Beloved, let us love one another,
because love is of God;
everyone who loves is begotten by God and knows God.
Whoever is without love does not know God, for God is love. — 1 John 4:7-8
In today’s Mass readings, this selection from the first letter of St. John accompanies the Gospel account of Jesus’ miraculous feeding of the 5000. What a remarkable juxtaposition of themes.
Years ago, I was asked to give a talk at a parish on the meaning of eucharistic transubstantiation. I called the presentation, “Extreme Presence.” As I prepared the talk, I was struck by the fact that Jesus chose food and drink to transform into Himself. Yes, the Passover meal context is a clear rationale, but somehow the radical “substantial” identification of God with the act of feeding and drinking — nourishing — jumped out at me. It seemed to me to provide a whole new language for rendering St. John’s defining of God as love.

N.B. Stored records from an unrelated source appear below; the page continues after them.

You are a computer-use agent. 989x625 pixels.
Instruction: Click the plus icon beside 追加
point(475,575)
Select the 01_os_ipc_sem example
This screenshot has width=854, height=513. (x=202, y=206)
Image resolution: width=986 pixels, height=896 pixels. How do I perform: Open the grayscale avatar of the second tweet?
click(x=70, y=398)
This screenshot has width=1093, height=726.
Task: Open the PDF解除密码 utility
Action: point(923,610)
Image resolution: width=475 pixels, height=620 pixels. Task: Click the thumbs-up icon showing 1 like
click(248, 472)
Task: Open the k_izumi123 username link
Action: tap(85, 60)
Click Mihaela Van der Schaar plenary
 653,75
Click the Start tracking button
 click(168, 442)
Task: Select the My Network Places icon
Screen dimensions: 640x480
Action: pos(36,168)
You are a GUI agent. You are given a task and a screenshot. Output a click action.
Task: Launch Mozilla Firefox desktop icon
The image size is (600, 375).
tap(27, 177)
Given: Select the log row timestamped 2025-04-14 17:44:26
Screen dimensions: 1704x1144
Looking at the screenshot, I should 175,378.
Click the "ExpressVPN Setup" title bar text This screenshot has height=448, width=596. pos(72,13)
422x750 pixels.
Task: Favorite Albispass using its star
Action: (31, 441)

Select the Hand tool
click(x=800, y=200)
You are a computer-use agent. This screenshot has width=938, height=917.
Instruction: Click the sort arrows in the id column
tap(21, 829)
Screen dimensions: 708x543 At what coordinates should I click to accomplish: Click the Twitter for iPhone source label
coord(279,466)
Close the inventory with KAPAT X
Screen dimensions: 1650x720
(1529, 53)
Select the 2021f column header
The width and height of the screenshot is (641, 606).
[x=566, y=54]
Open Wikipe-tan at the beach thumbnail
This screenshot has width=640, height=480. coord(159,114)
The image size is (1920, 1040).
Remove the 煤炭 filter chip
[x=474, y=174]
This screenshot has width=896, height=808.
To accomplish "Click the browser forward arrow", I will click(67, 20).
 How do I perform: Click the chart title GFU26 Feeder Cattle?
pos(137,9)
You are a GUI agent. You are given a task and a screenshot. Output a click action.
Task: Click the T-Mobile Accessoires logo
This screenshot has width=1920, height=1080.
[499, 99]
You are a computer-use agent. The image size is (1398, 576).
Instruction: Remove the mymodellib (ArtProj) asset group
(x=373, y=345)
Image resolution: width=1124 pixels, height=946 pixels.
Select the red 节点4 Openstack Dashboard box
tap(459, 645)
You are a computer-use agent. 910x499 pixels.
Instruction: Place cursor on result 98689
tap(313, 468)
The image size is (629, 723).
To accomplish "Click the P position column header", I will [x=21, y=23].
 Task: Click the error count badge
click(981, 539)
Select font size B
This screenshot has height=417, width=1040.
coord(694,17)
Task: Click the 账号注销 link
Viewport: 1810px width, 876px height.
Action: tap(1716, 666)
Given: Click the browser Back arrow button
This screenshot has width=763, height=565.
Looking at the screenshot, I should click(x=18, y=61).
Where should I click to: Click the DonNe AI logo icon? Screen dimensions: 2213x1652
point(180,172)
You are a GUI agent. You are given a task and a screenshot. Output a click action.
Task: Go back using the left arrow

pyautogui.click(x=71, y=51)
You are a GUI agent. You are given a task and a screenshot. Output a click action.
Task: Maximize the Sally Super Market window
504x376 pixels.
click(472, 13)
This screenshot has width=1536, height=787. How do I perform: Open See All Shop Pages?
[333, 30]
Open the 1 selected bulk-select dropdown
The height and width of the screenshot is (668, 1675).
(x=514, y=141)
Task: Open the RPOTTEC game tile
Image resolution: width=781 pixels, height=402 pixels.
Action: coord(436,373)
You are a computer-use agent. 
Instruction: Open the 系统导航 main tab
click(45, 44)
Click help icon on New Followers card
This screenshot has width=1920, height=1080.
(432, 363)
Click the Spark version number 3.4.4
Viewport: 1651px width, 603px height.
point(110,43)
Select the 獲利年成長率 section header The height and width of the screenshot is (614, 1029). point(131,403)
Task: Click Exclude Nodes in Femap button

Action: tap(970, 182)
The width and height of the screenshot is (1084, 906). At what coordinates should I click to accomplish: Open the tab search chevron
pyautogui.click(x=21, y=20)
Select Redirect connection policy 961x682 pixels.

One night as I thought on this point, preparing for the talk, it occurred to me that the words of consecration begin with verbs: take, eat; take, drink. I wrote in my notes,
The Real Presence is not an immobile rock, a steady mountain, but a perpetual earthquake, a volcanic eruption, a streaming fire, a gushing geyser. In the Eucharist, God reveals Himself as feeding and giving drink. No, even more! As God–being-taken. Given up, handed over, broken. As the Real Presenting.
God isn’t a static noun, God is a verb, is actus purus, “pure action,” an eternal act of loving, appearing under the form of being-taken as food for the hungry and drink for the thirsty. God is sating and slaking.
What a magnificently earthy manner God has chosen to manifest divinity, offering to make us “partakers in the divine nature” (2 Pet. 1:4) by means of chewing, swallowing, digestion. Like a nursing mother, God is bonum est diffusivum sui, is “the good giving itself away.” God is not just Being, but Being-eaten, Being-drunk, Being-taken.
About six months after my return to the practice of the faith back in 1987, I was walking back to my apartment from Subway one evening with my footlong seafood sub. I had not eaten since breakfast and was really hungry. As I walked through the parking lot of my apartment complex, I saw a man in the dumpster rummaging about. I had seen him there before, and imagined he was looking for food. I felt the impulsion to give him my food, which he promptly scarfed down as we sat next to each other on the curb. I felt gratified by the exchange.
That night I had a hard time sleeping with the combo of hunger pains and an intense headache. The next morning I went to 7:00 a.m. Mass. After Mass I saw a friend of mine, and when he asked me how things were going, I said, “Well over all, but I feel like crap.” When he asked why, I told him the story about the homeless man, and ended by saying, “But man, I sure was hoping that God would have spared me the pain afterward since I did a good thing. Oh well!” David laughed, and said, “Isn’t that really missing the point?”